Robotic Luggage Doesn't DeliverBy
A 28-year-old Spanish inventor by the name of Rodrigo Garcia Gonzalez has been burning up the Internet with a video of his self-propelled, robotic carry-on suitcase, which is called the Hop! (the exclamation point is technically part of the name, but as with Yahoo!, this will be the first and last time I use it).
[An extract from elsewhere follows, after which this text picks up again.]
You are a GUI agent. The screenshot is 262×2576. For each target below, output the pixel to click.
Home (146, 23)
The Hop is just a prototype at this point. It’s designed to track a Bluetooth signal from a smartphone and use its onboard “caterpillar system” (not to be confused with the caterpillar drive of the Red October submarine) to move itself just a few feet behind its owner. It’s an interesting concept—and, hey, who doesn’t like a video of a little robotic box following you around?—but I think it’s sort of bunk. Here’s why:
Space—For starters, the caterpillar system is hidden within the body of the suitcase. That makes sense from an overhead-compartment point of view (you don’t want gears and tracks sticking out in close quarters), but it means that the interior space of the luggage is necessarily compromised. Tellingly, no photos of the Hop’s interior seem to exist.
Balance—The suitcase shown in the demo shimmies around as if it doesn’t have much packed inside, but what happens when you stuff it full of clothes and 3-ounce liquid containers? Since the Hop travels on the short side of its rectangular shape, it’s taller than it is wide, which seems potentially unstable. If it’s top-heavy as well, won’t the Hop tip over like a boozy patron at the Runway Bar in Terminal 2?
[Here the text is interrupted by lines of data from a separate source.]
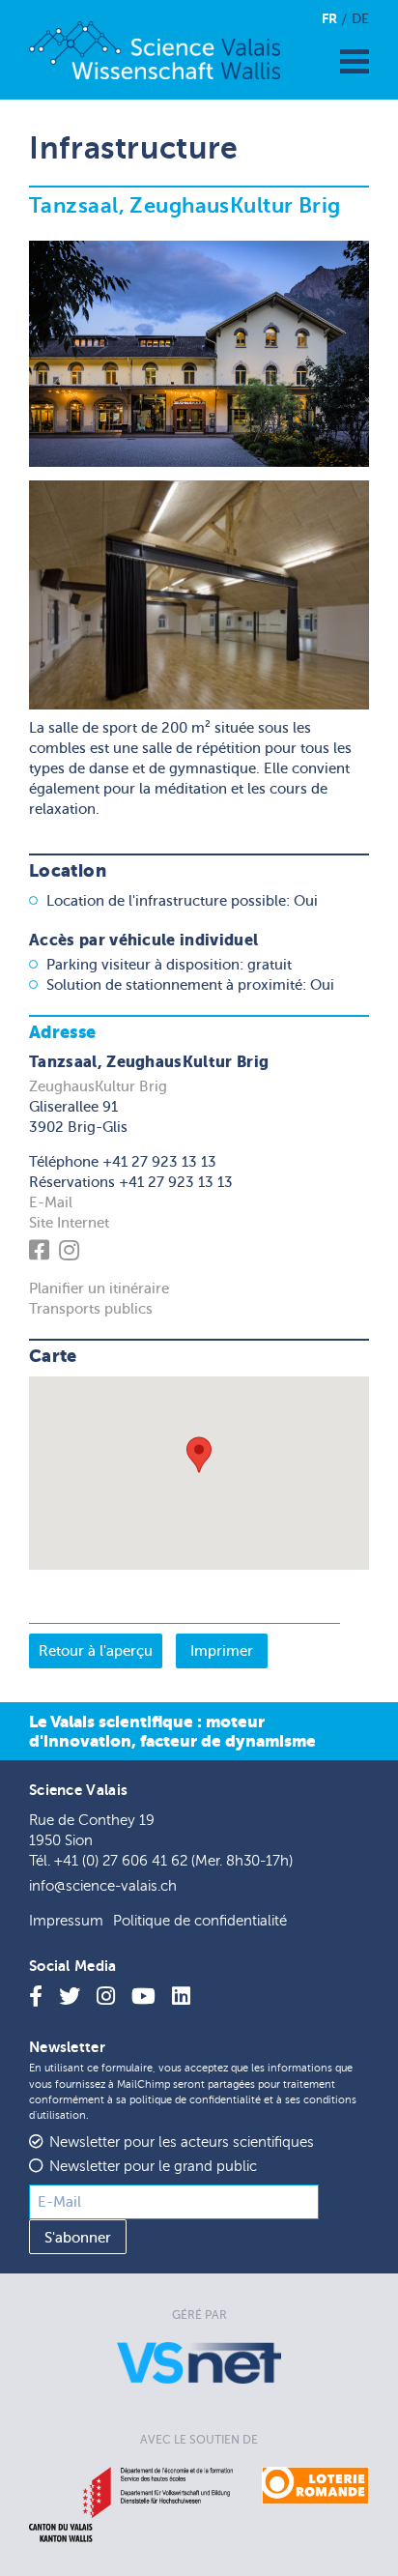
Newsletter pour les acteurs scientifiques (181, 2142)
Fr (329, 18)
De (360, 19)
Crowds—People who trail luggage behind them are already a nuisance and a hazard in airports (particularly those with the longer, leash-style luggage). The Hop seems like a great bag to have trot behind you if you’re in an airport with only four other people, but have you been to an airport lately? It seems unrealistic to think you will blithely stroll down to your gate while your robotic sherpa dutifully tags along with nary a run-in or snag. And what happens if someone is going full O.J. to get to their gate and eats it on your little R2-D2 skycap? No. Also, kids will totally tip that thing over.
Weight—Maybe I’m wrong, but doesn’t adding the running gear from Johnny 5 to the bottom of a suitcase make it heavy? It’s less of a problem when the Hop is propelling itself, but what happens at that critical moment when you have to lift it up into or out of an overhead compartment? Don’t get me wrong, it’s not a problem for me—like most tech writers born on Manhattan’s Upper West Side, I’m all muscle—but I worry for the weaker people out there.
I don’t mean to rain on the Hop’s parade. Actually, yes, I do. It’s one thing to create a mildly entertaining video that displays a concept that is intriguing at first glance. But if you don’t even address some of these issues (to say nothing about the lack of price and availability information), what’s really the point?
As for me, I’ll be sticking with my Samsonite with the spinning wheels. Twisting my bag through narrow openings in crowded airports? That’s a real innovation.